* TASK STATEMENT *
Exactly reproduce the lines from the line containing "ניו יורק (414, 959)" to the end of the data below, inclusive, and nothing else.

* DATA SHOWN *

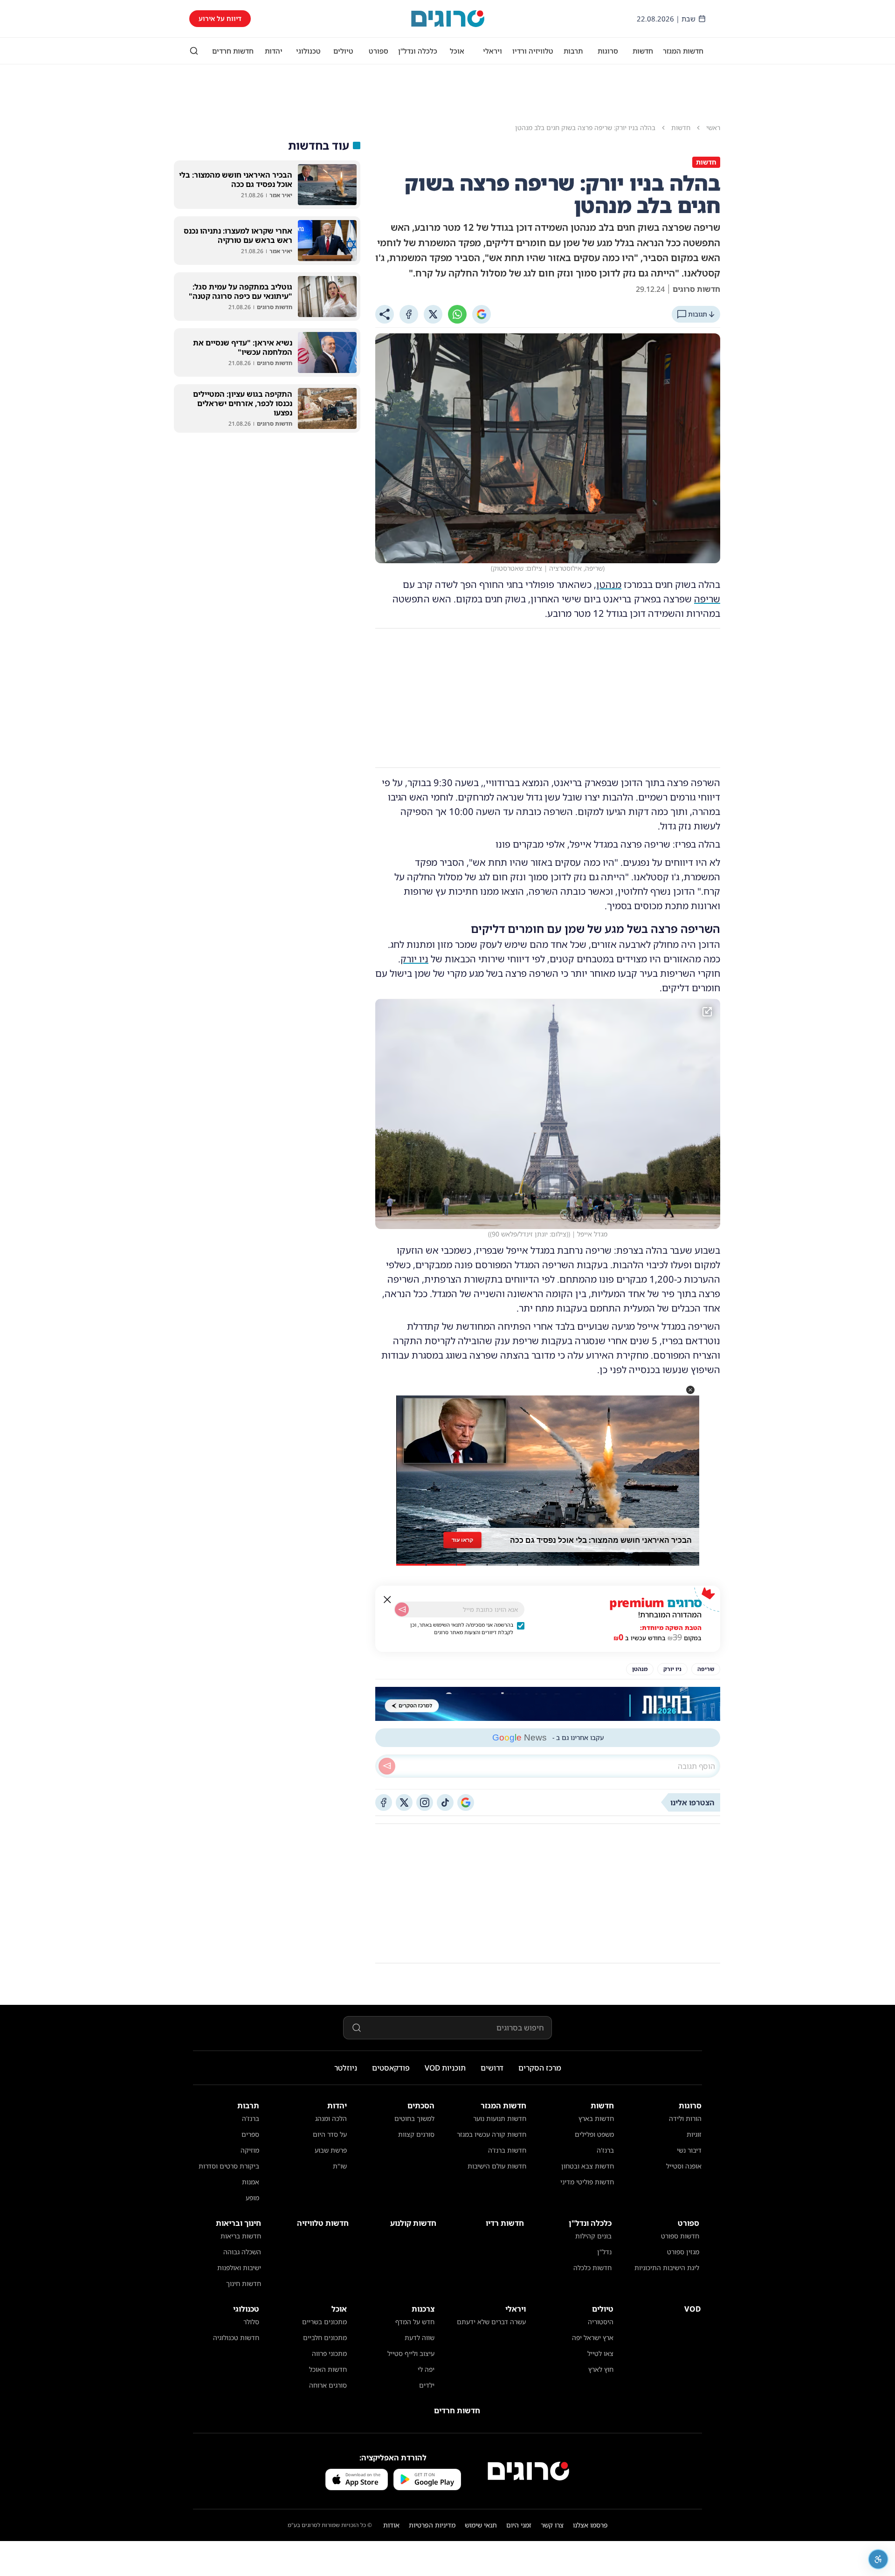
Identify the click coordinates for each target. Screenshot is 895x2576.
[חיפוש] (194, 50)
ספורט (378, 50)
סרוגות (608, 50)
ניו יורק (414, 959)
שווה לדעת (419, 2337)
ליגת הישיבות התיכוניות (666, 2267)
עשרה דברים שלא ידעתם (491, 2321)
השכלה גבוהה (242, 2251)
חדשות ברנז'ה (507, 2150)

* YOUR RESPONSE *
ניו יורק (414, 959)
שווה לדעת (419, 2337)
ליגת הישיבות התיכוניות (666, 2267)
עשרה דברים שלא ידעתם (491, 2321)
השכלה גבוהה (242, 2251)
חדשות ברנז'ה (507, 2150)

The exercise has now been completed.